また、図24から図36に示す製造工程においては、素子分離構造として溝分離構造が用いられている。しかしながら、素子分離のために、LOCOS膜(局所酸化膜)が用いられてもよい。この場合においても、局所酸化膜は、半導体基板(活性層が形成される基板領域)の局所的な熱酸化を行なって生成しており、高熱処理が施されるため、同様、熱歪みが生じる。したがって、この発明に従う結晶軸方位を考慮した伸縮関数を用いて位置ずれ量の非線形成分を補正することにより、高精度の位置決めを行なうことができる。

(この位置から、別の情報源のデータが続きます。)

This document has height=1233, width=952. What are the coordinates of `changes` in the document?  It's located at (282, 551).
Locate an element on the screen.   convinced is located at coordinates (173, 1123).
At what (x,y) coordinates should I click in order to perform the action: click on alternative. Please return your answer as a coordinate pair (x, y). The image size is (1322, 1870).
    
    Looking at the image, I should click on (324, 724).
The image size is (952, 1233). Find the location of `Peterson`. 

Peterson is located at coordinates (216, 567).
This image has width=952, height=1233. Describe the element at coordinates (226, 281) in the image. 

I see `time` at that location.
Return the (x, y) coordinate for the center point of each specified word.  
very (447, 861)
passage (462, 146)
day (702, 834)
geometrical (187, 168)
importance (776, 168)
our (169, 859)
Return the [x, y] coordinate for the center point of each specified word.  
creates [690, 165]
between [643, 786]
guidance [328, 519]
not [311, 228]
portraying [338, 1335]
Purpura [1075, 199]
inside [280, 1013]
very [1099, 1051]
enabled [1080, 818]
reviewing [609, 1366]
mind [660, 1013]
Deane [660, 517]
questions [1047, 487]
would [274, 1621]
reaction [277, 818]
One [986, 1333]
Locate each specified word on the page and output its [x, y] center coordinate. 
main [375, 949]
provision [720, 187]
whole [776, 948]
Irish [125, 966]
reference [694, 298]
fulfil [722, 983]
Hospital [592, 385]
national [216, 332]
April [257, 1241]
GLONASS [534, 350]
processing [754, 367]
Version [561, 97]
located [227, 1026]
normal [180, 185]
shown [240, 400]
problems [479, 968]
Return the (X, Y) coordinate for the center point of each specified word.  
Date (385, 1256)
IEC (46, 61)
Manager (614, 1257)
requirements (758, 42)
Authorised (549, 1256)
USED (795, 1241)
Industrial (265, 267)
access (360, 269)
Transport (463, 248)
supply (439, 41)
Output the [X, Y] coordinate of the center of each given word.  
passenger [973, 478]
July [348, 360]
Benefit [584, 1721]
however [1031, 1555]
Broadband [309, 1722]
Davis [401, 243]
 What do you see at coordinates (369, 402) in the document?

1 半導体ウェハ、2 ショット領域、10a−10d 位置ずれ量、24,25 半導体ウェハ、27 基準シャントショット領域、29 対象ショット領域、100 ウェハステージ、102 ウェハホルダ、110 レチクルステージ、112 レチクル、120 照明系、140 主制御系、200 製造ライン、204a,204b 露光装置、205a,205b 重ね合わせ検査装置、206 生産管理システム、216 アライメント補正部、217 データベース、220 半導体ウェハ、300 半導体基板、310a,310b,310c トレンチ分離領域、312,314 不純物領域、315a,315b ゲート電極、318a,318b,322a,322b,324a,324b 不純物領域、328a−328d コンタクト(プラグ)、330a−330d 導電配線、355 半導体ウェハ、360 バルク半導体基板。